Israeli paramedic (1937-2003)

Esther Arditi (אסתר ארדיטי; 1937 – 20 February 2003), also known as "The Angel in White," was a medic in the Israel Defense Forces, and the only woman to be awarded the Israeli Medal of Distinguished Service.

==Early life and education==
Arditi was born in 1937 in Sofia, Bulgaria, but grew up in Italy during the Second World War. After graduating from high school, she immigrated to Israel and enlisted in the Israeli Air Force.

==Career==
A week after earning her medic certification in 1954, Arditi saved combat pilot Yaakov Salomon and navigator Shlomo Hertzman from a burning Mosquito FB6 which had been struck by lightning while landing in a storm.

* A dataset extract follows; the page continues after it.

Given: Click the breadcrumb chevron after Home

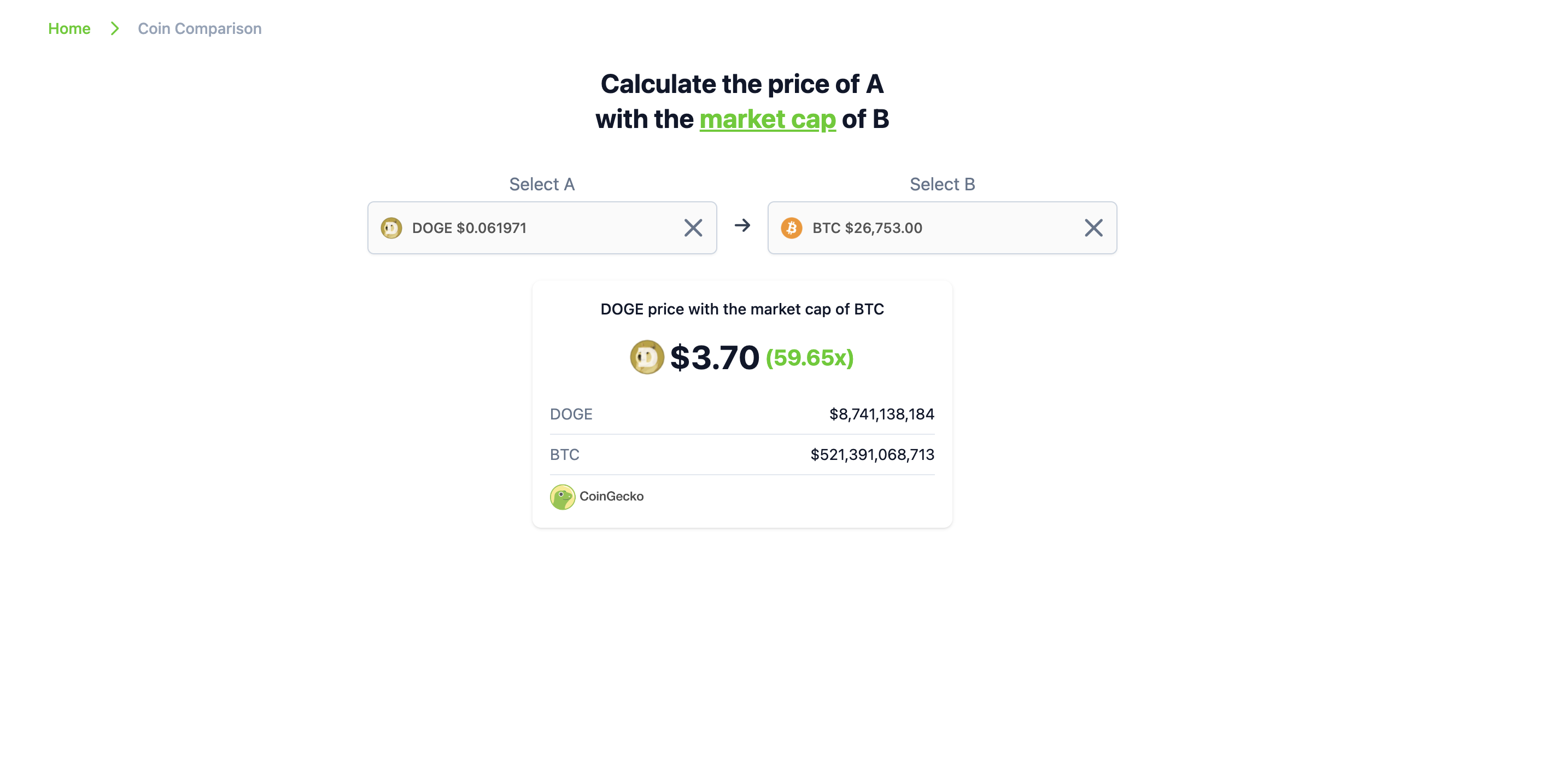Looking at the screenshot, I should tap(113, 28).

She began to steer an ambulance to the scene but it became stuck in mud caused by the storm. Arditi abandoned the ambulance and ran on foot towards the burning plane where she pulled out the injured crew just before it exploded. As a result of her heroism, she became the first and only female soldier to be awarded the Israeli Medal of Distinguished Service.

She continued her military involvement during the Six-Day War and Yom Kippur War, where she volunteered as a medic in a field hospital. Her achievements in the military earned her the nickname "Angel in White," which stayed with her until she died of cardiac arrest on 20 February 2003.